All I need is a rudimentary medium adapter to allow the both of use to 
converse over any number of topics. We don't need a specific adapter for 
each and every topic of discussion. And that's when interoperability is 
realized - because we distinguish between the information that is 
communicated and the mediums of communication.

So let's carry that analogy back to Web services. Let's say we both 
agree on the semantics of our exchange - what information we exchange 
and what is the outcome of that exchange. We can use any number of 
protocols at the same time. Perhaps on my end I send a SOAP/HTTP message 
and on your end you find it easier to do DIME/TCP and we have some very 
generic and dumb adapter in the middle. But we agreed on the semantics 
we use in our discussion. We can interoperate, can't we?

WSDL and SOAP are just means to represent information. They have a lot 
of utility and I expect them to be widely used. But what we care about 
is not the particular representation - it's the information. We can pick 
other representations, maybe DIME or an alternative to WSDL, but if we 
must dissociate representation from model.
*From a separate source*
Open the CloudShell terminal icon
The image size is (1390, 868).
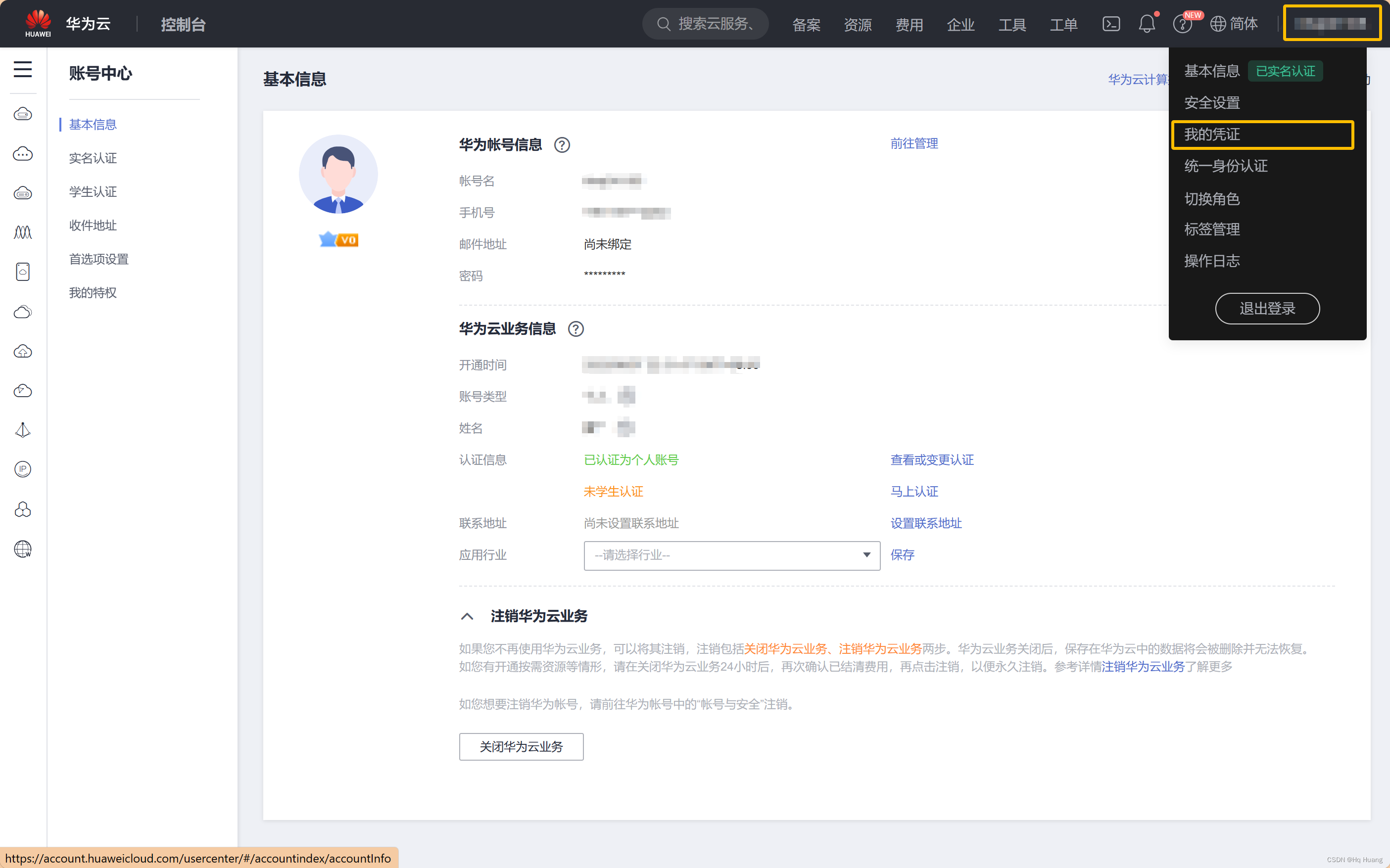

If there's anything we should have learned from XML is to stop depending 
on a particular presentation. XSLT gives us one of the most powerful 
tools to transform information to any number of alternative 
representations. It's time we learn that it's not about representation 
but about the information model.

I think the power of Web services will be fully realized when we define 
Web services as a SOA that is not dependent on the limitations of a 
particular syntax, language, implementation or protocol. They are not 
just for Interent use, neither are they limited to just Intranet use. 
They do B2B with the same level of success as A2A. They can support XML 
content as well as MIME content.

And what is the Web? When I first started using HTML/HTTP I frowned upon 
any non-techie who failed to understand that the Web is the Interent and 
not just two connected computers, it's HTTP and not SMTP, it's Web 
servers and not just file servers. But over time I realized that the 
pure techie point of view may be too narrow to capture the essence of 
the Web. I began to recognize that perhaps the people who best 
understand the nature of the Web are my non-techie friends and 
relatives. That ones who can't read the HTTP specification if their life 
dependent on it. It took a shift in perspective, but I've finally 
accepted their utilitarian non-techie perception of the Web.
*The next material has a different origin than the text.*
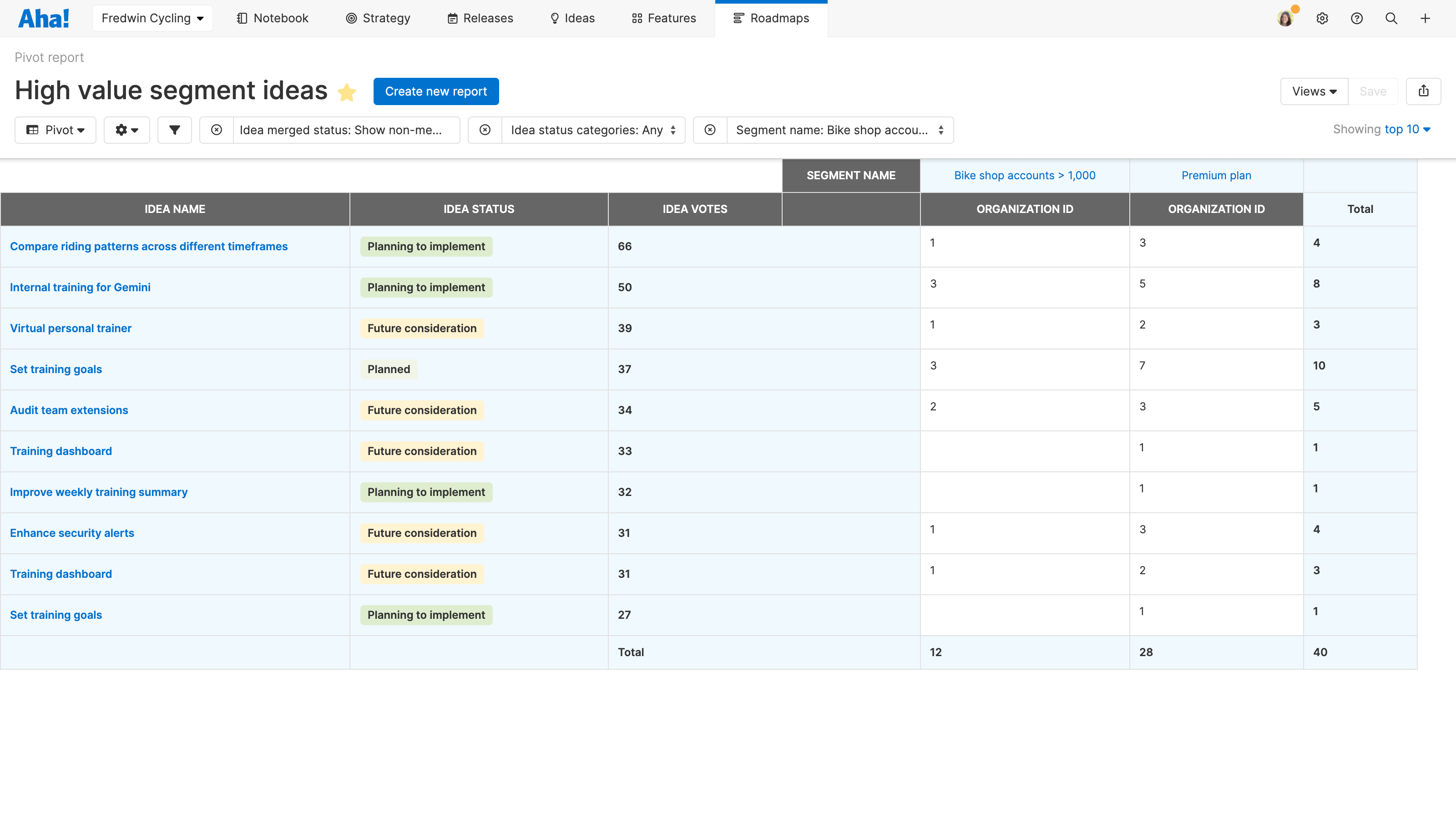Click the plus icon to add something new

1426,18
People I know would say "I'm on the Web" when they're using e-mail or 
IM. The perceive the Web in its most basic sense - a complex 
interconnected structure of things you can touch electronically.  They 
care less about protocols. With the click of a mouse they can easily 
traverse from an e-mail to an HTML page to an IM conversation. They can 
use all three to get information and services. They don't use VoIP, they 
use Web phones. To them that's what the Web is all about and damn the 

I would define a Web service as nothing more than a service that, having 
selected from a variety of available protocols and encodings, can be 
incorporated into a larger web of services. It is not a Web service if 
for any particular reason that has nothing to do with the nature of the 
service itself - and by that I mean artificial issues like limited 
protocol selection - cannot be incorporated into a lager web of services.
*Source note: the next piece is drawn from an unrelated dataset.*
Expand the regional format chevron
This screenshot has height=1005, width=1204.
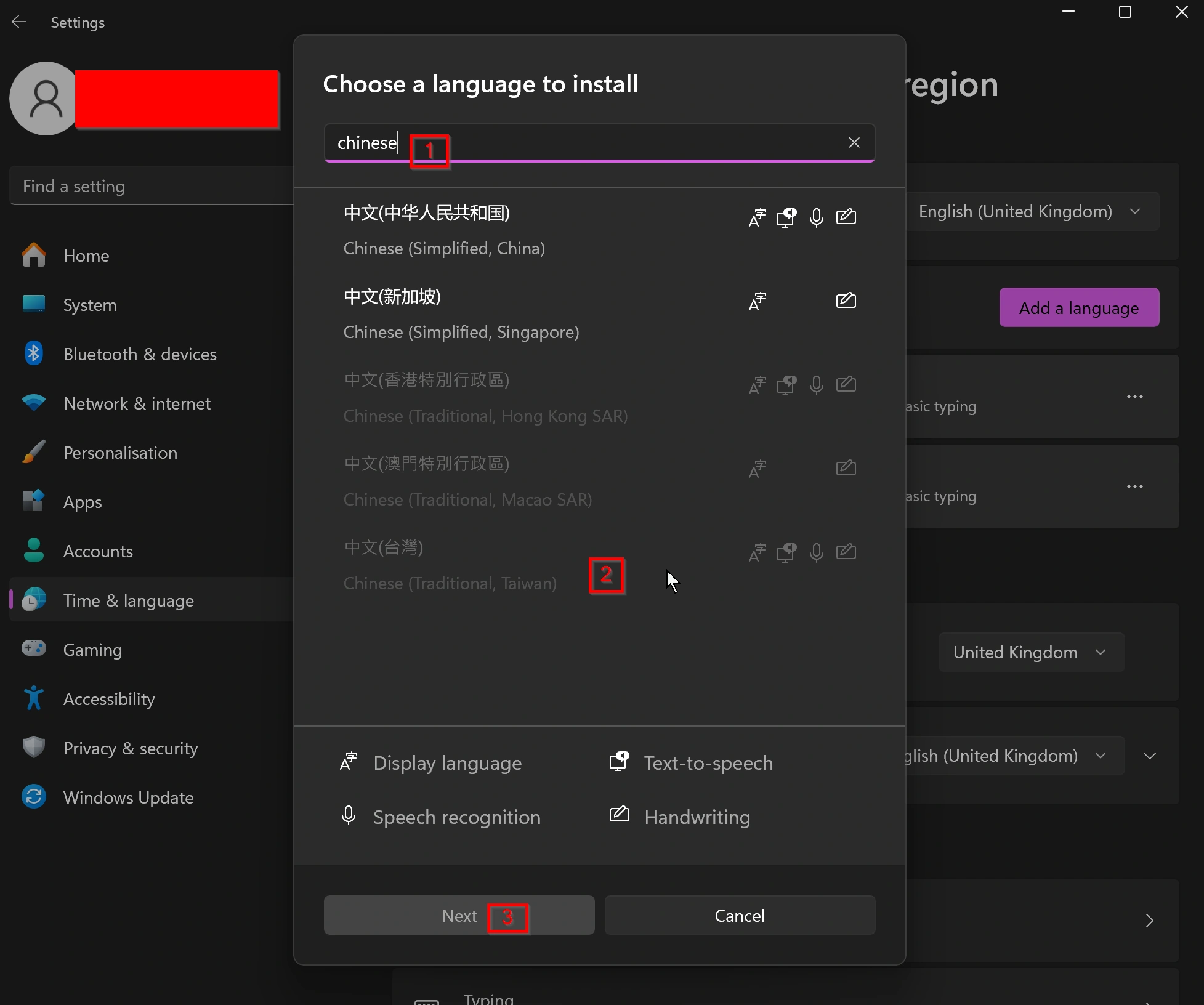pyautogui.click(x=1149, y=756)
If I can make it part of a larger interconnected structure of services, 
maybe by using SOAP or by using DIME or other protocols, then I perceive 
it as a Web service. And if I am limited to using one protocol, be it 
IIOP or DCOM, and can only fit it with other same-protocol services, 
then it's not a Web service. It's a service of limited utility.

The Web service revolution is not about using XML and SOAP and WSDL. The 
Web service revolution is about utilizing all these technologies to 
create an interconnect of services that can grow infinitely across the 
boundaries of businesses, countries and communication networks.